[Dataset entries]
=== Begin Enclosure ===

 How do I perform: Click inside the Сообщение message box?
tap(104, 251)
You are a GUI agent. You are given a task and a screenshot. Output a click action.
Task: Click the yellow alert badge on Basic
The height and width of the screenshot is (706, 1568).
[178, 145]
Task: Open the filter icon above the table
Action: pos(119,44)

=== End Enclosure ===

◆ **Exercise aim**
Write out again, exactly as they appear above, the lines from the one containing "Task: Click the yellow alert badge on Basic" to the final line, and only those.

◆ **Solution to this problem**
Task: Click the yellow alert badge on Basic
The height and width of the screenshot is (706, 1568).
[178, 145]
Task: Open the filter icon above the table
Action: pos(119,44)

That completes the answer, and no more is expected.